- [Instructions to follow]: Rewrite all of the records below as a JSON list of strings, one string per line, and leave out the blank lines.

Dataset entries
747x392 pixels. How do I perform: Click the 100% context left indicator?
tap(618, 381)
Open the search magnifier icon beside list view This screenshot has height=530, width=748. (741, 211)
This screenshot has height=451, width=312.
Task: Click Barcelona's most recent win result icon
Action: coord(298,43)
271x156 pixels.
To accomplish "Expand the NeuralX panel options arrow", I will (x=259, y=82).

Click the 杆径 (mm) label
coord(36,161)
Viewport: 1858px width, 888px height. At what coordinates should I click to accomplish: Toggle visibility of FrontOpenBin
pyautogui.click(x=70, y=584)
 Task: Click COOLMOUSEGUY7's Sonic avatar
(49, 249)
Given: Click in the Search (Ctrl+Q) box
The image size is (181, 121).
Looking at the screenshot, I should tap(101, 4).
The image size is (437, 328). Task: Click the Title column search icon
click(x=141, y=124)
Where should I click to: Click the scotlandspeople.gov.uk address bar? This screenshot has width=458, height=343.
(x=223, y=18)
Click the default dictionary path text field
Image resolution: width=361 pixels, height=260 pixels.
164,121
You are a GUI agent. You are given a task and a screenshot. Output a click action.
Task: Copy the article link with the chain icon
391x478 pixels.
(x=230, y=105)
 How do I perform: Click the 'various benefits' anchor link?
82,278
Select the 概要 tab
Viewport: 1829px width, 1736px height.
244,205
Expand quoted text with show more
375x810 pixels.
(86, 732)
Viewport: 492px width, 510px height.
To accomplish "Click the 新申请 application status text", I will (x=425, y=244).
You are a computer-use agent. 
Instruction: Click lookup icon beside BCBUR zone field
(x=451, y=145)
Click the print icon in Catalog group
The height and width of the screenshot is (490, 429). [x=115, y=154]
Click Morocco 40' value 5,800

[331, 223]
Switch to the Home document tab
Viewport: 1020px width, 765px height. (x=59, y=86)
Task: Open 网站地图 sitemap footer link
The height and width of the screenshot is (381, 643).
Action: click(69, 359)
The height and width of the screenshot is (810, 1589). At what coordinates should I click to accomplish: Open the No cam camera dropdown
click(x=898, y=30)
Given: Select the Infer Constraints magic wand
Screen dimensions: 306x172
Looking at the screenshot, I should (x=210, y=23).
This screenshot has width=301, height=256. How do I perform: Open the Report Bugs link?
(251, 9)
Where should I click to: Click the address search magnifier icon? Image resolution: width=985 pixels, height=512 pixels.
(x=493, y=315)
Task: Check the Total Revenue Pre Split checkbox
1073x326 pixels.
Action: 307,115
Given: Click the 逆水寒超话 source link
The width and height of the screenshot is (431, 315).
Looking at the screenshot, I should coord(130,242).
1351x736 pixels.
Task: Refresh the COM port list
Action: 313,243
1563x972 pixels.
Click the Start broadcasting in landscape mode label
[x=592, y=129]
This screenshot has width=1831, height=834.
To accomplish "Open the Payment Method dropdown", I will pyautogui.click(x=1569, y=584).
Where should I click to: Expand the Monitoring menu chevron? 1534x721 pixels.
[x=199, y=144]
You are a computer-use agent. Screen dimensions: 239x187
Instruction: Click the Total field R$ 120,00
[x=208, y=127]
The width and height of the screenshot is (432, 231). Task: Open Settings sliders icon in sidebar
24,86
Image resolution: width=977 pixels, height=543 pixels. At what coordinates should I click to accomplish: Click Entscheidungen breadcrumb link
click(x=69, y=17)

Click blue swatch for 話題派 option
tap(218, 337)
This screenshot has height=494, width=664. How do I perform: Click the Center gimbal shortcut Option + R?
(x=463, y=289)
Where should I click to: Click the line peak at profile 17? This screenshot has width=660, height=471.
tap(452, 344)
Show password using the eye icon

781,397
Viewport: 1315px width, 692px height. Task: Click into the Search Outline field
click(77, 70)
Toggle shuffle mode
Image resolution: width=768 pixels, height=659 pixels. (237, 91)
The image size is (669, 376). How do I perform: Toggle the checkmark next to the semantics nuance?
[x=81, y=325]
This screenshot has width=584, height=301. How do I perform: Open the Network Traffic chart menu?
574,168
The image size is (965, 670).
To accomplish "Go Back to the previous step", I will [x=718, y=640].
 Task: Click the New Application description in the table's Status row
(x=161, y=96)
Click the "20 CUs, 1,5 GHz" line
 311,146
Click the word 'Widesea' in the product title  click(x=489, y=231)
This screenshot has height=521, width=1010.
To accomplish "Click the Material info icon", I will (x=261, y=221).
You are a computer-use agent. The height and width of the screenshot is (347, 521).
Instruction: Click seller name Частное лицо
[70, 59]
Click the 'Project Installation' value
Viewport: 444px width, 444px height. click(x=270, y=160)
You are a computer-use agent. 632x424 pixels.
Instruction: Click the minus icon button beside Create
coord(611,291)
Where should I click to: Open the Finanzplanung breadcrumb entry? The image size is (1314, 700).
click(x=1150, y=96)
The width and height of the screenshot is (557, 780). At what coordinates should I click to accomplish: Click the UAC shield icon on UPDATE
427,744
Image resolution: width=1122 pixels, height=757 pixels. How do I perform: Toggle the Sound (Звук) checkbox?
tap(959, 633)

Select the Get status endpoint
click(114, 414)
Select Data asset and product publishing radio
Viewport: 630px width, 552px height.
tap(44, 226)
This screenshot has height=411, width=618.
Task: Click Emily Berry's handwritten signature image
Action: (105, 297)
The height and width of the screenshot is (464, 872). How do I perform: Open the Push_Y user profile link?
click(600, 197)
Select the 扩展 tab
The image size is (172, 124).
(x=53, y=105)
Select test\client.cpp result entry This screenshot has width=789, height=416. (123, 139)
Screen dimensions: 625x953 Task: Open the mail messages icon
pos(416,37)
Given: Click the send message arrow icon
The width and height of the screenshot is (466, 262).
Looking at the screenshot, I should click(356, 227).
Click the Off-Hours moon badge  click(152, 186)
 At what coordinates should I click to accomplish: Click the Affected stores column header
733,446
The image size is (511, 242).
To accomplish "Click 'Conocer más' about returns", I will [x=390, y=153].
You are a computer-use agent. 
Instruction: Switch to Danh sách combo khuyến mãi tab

- [Worked solution]:
[
  "747x392 pixels. How do I perform: Click the 100% context left indicator?",
  "tap(618, 381)",
  "Open the search magnifier icon beside list view This screenshot has height=530, width=748. (741, 211)",
  "This screenshot has height=451, width=312.",
  "Task: Click Barcelona's most recent win result icon",
  "Action: coord(298,43)",
  "271x156 pixels.",
  "To accomplish \"Expand the NeuralX panel options arrow\", I will (x=259, y=82).",
  "Click the 杆径 (mm) label",
  "coord(36,161)",
  "Viewport: 1858px width, 888px height. At what coordinates should I click to accomplish: Toggle visibility of FrontOpenBin",
  "pyautogui.click(x=70, y=584)",
  " Task: Click COOLMOUSEGUY7's Sonic avatar",
  "(49, 249)",
  "Given: Click in the Search (Ctrl+Q) box",
  "The image size is (181, 121).",
  "Looking at the screenshot, I should tap(101, 4).",
  "The image size is (437, 328). Task: Click the Title column search icon",
  "click(x=141, y=124)",
  "Where should I click to: Click the scotlandspeople.gov.uk address bar? This screenshot has width=458, height=343.",
  "(x=223, y=18)",
  "Click the default dictionary path text field",
  "Image resolution: width=361 pixels, height=260 pixels.",
  "164,121",
  "You are a GUI agent. You are given a task and a screenshot. Output a click action.",
  "Task: Copy the article link with the chain icon",
  "391x478 pixels.",
  "(x=230, y=105)",
  " How do I perform: Click the 'various benefits' anchor link?",
  "82,278",
  "Select the 概要 tab",
  "Viewport: 1829px width, 1736px height.",
  "244,205",
  "Expand quoted text with show more",
  "375x810 pixels.",
  "(86, 732)",
  "Viewport: 492px width, 510px height.",
  "To accomplish \"Click the 新申请 application status text\", I will (x=425, y=244).",
  "You are a computer-use agent. ",
  "Instruction: Click lookup icon beside BCBUR zone field",
  "(x=451, y=145)",
  "Click the print icon in Catalog group",
  "The height and width of the screenshot is (490, 429). [x=115, y=154]",
  "Click Morocco 40' value 5,800",
  "[331, 223]",
  "Switch to the Home document tab",
  "Viewport: 1020px width, 765px height. (x=59, y=86)",
  "Task: Open 网站地图 sitemap footer link",
  "The height and width of the screenshot is (381, 643).",
  "Action: click(69, 359)",
  "The height and width of the screenshot is (810, 1589). At what coordinates should I click to accomplish: Open the No cam camera dropdown",
  "click(x=898, y=30)",
  "Given: Select the Infer Constraints magic wand",
  "Screen dimensions: 306x172",
  "Looking at the screenshot, I should (x=210, y=23).",
  "This screenshot has width=301, height=256. How do I perform: Open the Report Bugs link?",
  "(251, 9)",
  "Where should I click to: Click the address search magnifier icon? Image resolution: width=985 pixels, height=512 pixels.",
  "(x=493, y=315)",
  "Task: Check the Total Revenue Pre Split checkbox",
  "1073x326 pixels.",
  "Action: 307,115",
  "Given: Click the 逆水寒超话 source link",
  "The width and height of the screenshot is (431, 315).",
  "Looking at the screenshot, I should coord(130,242).",
  "1351x736 pixels.",
  "Task: Refresh the COM port list",
  "Action: 313,243",
  "1563x972 pixels.",
  "Click the Start broadcasting in landscape mode label",
  "[x=592, y=129]",
  "This screenshot has width=1831, height=834.",
  "To accomplish \"Open the Payment Method dropdown\", I will pyautogui.click(x=1569, y=584).",
  "Where should I click to: Expand the Monitoring menu chevron? 1534x721 pixels.",
  "[x=199, y=144]",
  "You are a computer-use agent. Screen dimensions: 239x187",
  "Instruction: Click the Total field R$ 120,00",
  "[x=208, y=127]",
  "The width and height of the screenshot is (432, 231). Task: Open Settings sliders icon in sidebar",
  "24,86",
  "Image resolution: width=977 pixels, height=543 pixels. At what coordinates should I click to accomplish: Click Entscheidungen breadcrumb link",
  "click(x=69, y=17)",
  "Click blue swatch for 話題派 option",
  "tap(218, 337)",
  "This screenshot has height=494, width=664. How do I perform: Click the Center gimbal shortcut Option + R?",
  "(x=463, y=289)",
  "Where should I click to: Click the line peak at profile 17? This screenshot has width=660, height=471.",
  "tap(452, 344)",
  "Show password using the eye icon",
  "781,397",
  "Viewport: 1315px width, 692px height. Task: Click into the Search Outline field",
  "click(77, 70)",
  "Toggle shuffle mode",
  "Image resolution: width=768 pixels, height=659 pixels. (237, 91)",
  "The image size is (669, 376). How do I perform: Toggle the checkmark next to the semantics nuance?",
  "[x=81, y=325]",
  "This screenshot has width=584, height=301. How do I perform: Open the Network Traffic chart menu?",
  "574,168",
  "The image size is (965, 670).",
  "To accomplish \"Go Back to the previous step\", I will [x=718, y=640].",
  " Task: Click the New Application description in the table's Status row",
  "(x=161, y=96)",
  "Click the \"20 CUs, 1,5 GHz\" line",
  " 311,146",
  "Click the word 'Widesea' in the product title  click(x=489, y=231)",
  "This screenshot has height=521, width=1010.",
  "To accomplish \"Click the Material info icon\", I will (x=261, y=221).",
  "You are a computer-use agent. The height and width of the screenshot is (347, 521).",
  "Instruction: Click seller name Частное лицо",
  "[70, 59]",
  "Click the 'Project Installation' value",
  "Viewport: 444px width, 444px height. click(x=270, y=160)",
  "You are a computer-use agent. 632x424 pixels.",
  "Instruction: Click the minus icon button beside Create",
  "coord(611,291)",
  "Where should I click to: Open the Finanzplanung breadcrumb entry? The image size is (1314, 700).",
  "click(x=1150, y=96)",
  "The width and height of the screenshot is (557, 780). At what coordinates should I click to accomplish: Click the UAC shield icon on UPDATE",
  "427,744",
  "Image resolution: width=1122 pixels, height=757 pixels. How do I perform: Toggle the Sound (Звук) checkbox?",
  "tap(959, 633)",
  "Select the Get status endpoint",
  "click(114, 414)",
  "Select Data asset and product publishing radio",
  "Viewport: 630px width, 552px height.",
  "tap(44, 226)",
  "This screenshot has height=411, width=618.",
  "Task: Click Emily Berry's handwritten signature image",
  "Action: (105, 297)",
  "The height and width of the screenshot is (464, 872). How do I perform: Open the Push_Y user profile link?",
  "click(600, 197)",
  "Select the 扩展 tab",
  "The image size is (172, 124).",
  "(x=53, y=105)",
  "Select test\\client.cpp result entry This screenshot has width=789, height=416. (123, 139)",
  "Screen dimensions: 625x953 Task: Open the mail messages icon",
  "pos(416,37)",
  "Given: Click the send message arrow icon",
  "The width and height of the screenshot is (466, 262).",
  "Looking at the screenshot, I should click(356, 227).",
  "Click the Off-Hours moon badge  click(152, 186)",
  " At what coordinates should I click to accomplish: Click the Affected stores column header",
  "733,446",
  "The image size is (511, 242).",
  "To accomplish \"Click 'Conocer más' about returns\", I will [x=390, y=153].",
  "You are a computer-use agent. ",
  "Instruction: Switch to Danh sách combo khuyến mãi tab"
]